The Russian tycoon Mikhail Khodorkovsky, who spent 10 years in jail before he was pardoned last year, dismissed the verdict as Putin’s revenge for Navalny’s activism.
This sign at the rally to support the Navalny brothers reads: ‘Free Navalny’.This sign at the rally to support the Navalny brothers reads: ‘Free Navalny’.Photograph: Novoderezhkin Anton/Itar-Tass/Corbis

Khodorkovsky said in a statement that he was “not even surprised that Putin and his entourage are capable of vile tricks, deception, forgery and manipulation. They are not capable of anything else.”
Hugh Williamson, Europe and central Asia director at Human Rights Watch, said the sentencing might have been designed to warn off other Putin critics.
The sentence, and the imprisoning of his brother, Oleg Navalny, seems aimed not only at punishing Alexei Navalny himself and stopping his anti-corruption work, but also intimidating other critics of the government,” he said.
The Kremlin seems to be telling independent voices to expect a harsher crackdown in 2015. Many factors point to political motivations in the case against Alexei and Oleg Navalny.
By moving up the verdict, the Russian authorities apparently sought to diminish planned demonstrations. They also pushed those planning to protest [against] a guilty verdict to the margins of the law, by denying them enough time to comply with local regulations.”

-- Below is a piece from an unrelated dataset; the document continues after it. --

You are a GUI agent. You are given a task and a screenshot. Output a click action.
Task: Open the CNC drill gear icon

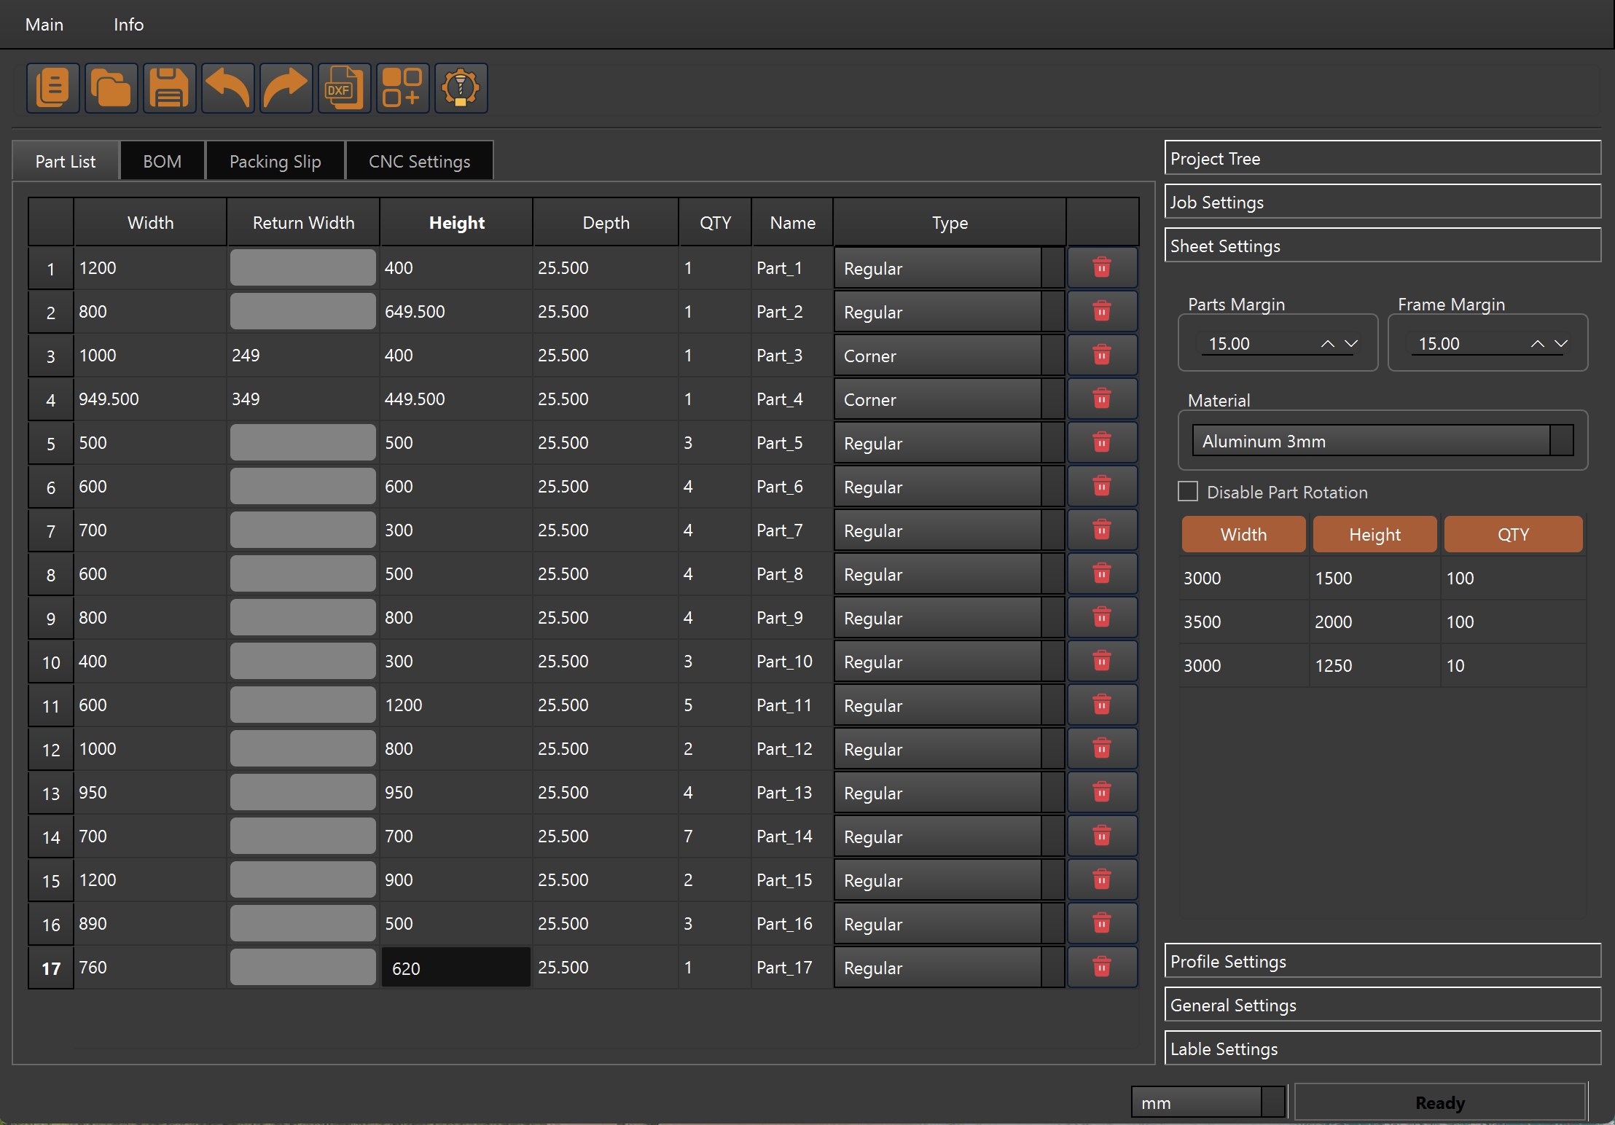pyautogui.click(x=461, y=88)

One might be forgiven for thinking that the Americans knew about this long before anyone else - lol


UNITED STATES EMBASSY MOSCOW, RUSSIA

Security Message for U.S. Citizens: December 30, 2014

Demonstration Tonight in Moscow at Manezh Square

The U.S. Embassy in Moscow wishes to advise U.S. citizens of an unsanctioned protest scheduled to occur tonight, December 30, at 7:00pm in Manezh Square (Манежная площадь). The protest site is located near Red Square directly behind the State Museum.

The protest, organized by supporters of Alexei Navalny, is in response to today’s verdict in the Navalny vs. Yves Rocher court case. The reading of the verdict was followed by some violence and a limited number of arrests. As a result, there are concerns regarding the potential for violence at tonight’s protest.

According to the Moscow police, Navalny supporters have not applied for an official protest permit and officers have been instructed to remove protesters from Manezh Square. Police officers have already been deployed to Manezh Square in anticipation of tonight’s protest.

Due to the possibility of large crowds and violence, Americans should avoid Manezh Square and the surrounding area including metro stations for the remainder of the day. The Metro stations in the immediate area include: Okhotny Ryad, Teatralnaya, and Ploshchad Revolyutsii (Охотный ряд, Театральная и Площадь Революции). See the attached map below.


Tonight’s event may potentially result in further demonstrations near Red Square or in other areas of Moscow on New Year’s Eve and/or throughout the extended Russian holidays.